> _Task prompt_
What you return should match the records below exactly.

###

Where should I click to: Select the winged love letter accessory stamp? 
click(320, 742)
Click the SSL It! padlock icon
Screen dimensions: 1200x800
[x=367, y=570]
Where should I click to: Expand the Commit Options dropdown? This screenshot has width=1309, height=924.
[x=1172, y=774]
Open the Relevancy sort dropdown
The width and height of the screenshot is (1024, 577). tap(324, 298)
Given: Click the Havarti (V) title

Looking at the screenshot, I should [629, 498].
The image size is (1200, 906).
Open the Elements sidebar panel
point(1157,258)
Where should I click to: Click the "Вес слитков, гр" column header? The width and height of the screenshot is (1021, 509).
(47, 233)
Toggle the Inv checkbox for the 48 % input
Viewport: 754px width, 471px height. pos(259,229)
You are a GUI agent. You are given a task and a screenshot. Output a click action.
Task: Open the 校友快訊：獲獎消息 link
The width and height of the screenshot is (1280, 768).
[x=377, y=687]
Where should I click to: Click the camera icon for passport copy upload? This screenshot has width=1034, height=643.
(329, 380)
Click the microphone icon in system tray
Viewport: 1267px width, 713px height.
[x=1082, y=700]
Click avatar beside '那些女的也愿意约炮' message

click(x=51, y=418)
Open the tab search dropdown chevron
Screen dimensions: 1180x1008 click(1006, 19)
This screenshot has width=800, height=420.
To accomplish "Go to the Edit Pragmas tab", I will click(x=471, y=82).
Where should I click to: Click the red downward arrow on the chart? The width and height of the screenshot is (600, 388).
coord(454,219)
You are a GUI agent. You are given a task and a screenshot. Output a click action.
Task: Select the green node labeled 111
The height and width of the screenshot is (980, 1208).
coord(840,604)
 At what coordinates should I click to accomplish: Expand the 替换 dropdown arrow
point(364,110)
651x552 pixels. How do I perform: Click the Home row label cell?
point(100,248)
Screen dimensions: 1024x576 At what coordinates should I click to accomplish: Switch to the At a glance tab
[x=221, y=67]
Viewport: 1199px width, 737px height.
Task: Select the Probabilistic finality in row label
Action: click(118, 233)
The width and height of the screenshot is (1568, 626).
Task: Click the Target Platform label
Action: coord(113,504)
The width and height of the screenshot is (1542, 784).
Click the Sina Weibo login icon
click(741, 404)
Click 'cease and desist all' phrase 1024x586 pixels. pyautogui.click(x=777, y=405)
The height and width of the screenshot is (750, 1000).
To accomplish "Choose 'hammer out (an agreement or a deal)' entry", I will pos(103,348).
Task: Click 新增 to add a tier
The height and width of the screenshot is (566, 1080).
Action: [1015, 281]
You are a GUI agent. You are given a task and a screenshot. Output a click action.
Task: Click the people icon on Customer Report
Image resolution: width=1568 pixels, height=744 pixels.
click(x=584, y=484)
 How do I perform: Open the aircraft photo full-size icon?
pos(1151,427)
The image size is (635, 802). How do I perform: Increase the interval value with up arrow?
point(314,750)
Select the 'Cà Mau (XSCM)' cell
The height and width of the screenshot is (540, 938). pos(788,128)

###

> _Task response_
Where should I click to: Select the winged love letter accessory stamp? 
click(320, 742)
Click the SSL It! padlock icon
Screen dimensions: 1200x800
[x=367, y=570]
Where should I click to: Expand the Commit Options dropdown? This screenshot has width=1309, height=924.
[x=1172, y=774]
Open the Relevancy sort dropdown
The width and height of the screenshot is (1024, 577). tap(324, 298)
Given: Click the Havarti (V) title

Looking at the screenshot, I should [629, 498].
The image size is (1200, 906).
Open the Elements sidebar panel
point(1157,258)
Where should I click to: Click the "Вес слитков, гр" column header? The width and height of the screenshot is (1021, 509).
(47, 233)
Toggle the Inv checkbox for the 48 % input
Viewport: 754px width, 471px height. pos(259,229)
You are a GUI agent. You are given a task and a screenshot. Output a click action.
Task: Open the 校友快訊：獲獎消息 link
The width and height of the screenshot is (1280, 768).
[x=377, y=687]
Where should I click to: Click the camera icon for passport copy upload? This screenshot has width=1034, height=643.
(329, 380)
Click the microphone icon in system tray
Viewport: 1267px width, 713px height.
[x=1082, y=700]
Click avatar beside '那些女的也愿意约炮' message

click(x=51, y=418)
Open the tab search dropdown chevron
Screen dimensions: 1180x1008 click(1006, 19)
This screenshot has width=800, height=420.
To accomplish "Go to the Edit Pragmas tab", I will click(x=471, y=82).
Where should I click to: Click the red downward arrow on the chart? The width and height of the screenshot is (600, 388).
coord(454,219)
You are a GUI agent. You are given a task and a screenshot. Output a click action.
Task: Select the green node labeled 111
The height and width of the screenshot is (980, 1208).
coord(840,604)
 At what coordinates should I click to accomplish: Expand the 替换 dropdown arrow
point(364,110)
651x552 pixels. How do I perform: Click the Home row label cell?
point(100,248)
Screen dimensions: 1024x576 At what coordinates should I click to accomplish: Switch to the At a glance tab
[x=221, y=67]
Viewport: 1199px width, 737px height.
Task: Select the Probabilistic finality in row label
Action: click(118, 233)
The width and height of the screenshot is (1568, 626).
Task: Click the Target Platform label
Action: coord(113,504)
The width and height of the screenshot is (1542, 784).
Click the Sina Weibo login icon
click(741, 404)
Click 'cease and desist all' phrase 1024x586 pixels. pyautogui.click(x=777, y=405)
The height and width of the screenshot is (750, 1000).
To accomplish "Choose 'hammer out (an agreement or a deal)' entry", I will pos(103,348).
Task: Click 新增 to add a tier
The height and width of the screenshot is (566, 1080).
Action: [1015, 281]
You are a GUI agent. You are given a task and a screenshot. Output a click action.
Task: Click the people icon on Customer Report
Image resolution: width=1568 pixels, height=744 pixels.
click(x=584, y=484)
 How do I perform: Open the aircraft photo full-size icon?
pos(1151,427)
The image size is (635, 802). How do I perform: Increase the interval value with up arrow?
point(314,750)
Select the 'Cà Mau (XSCM)' cell
The height and width of the screenshot is (540, 938). pos(788,128)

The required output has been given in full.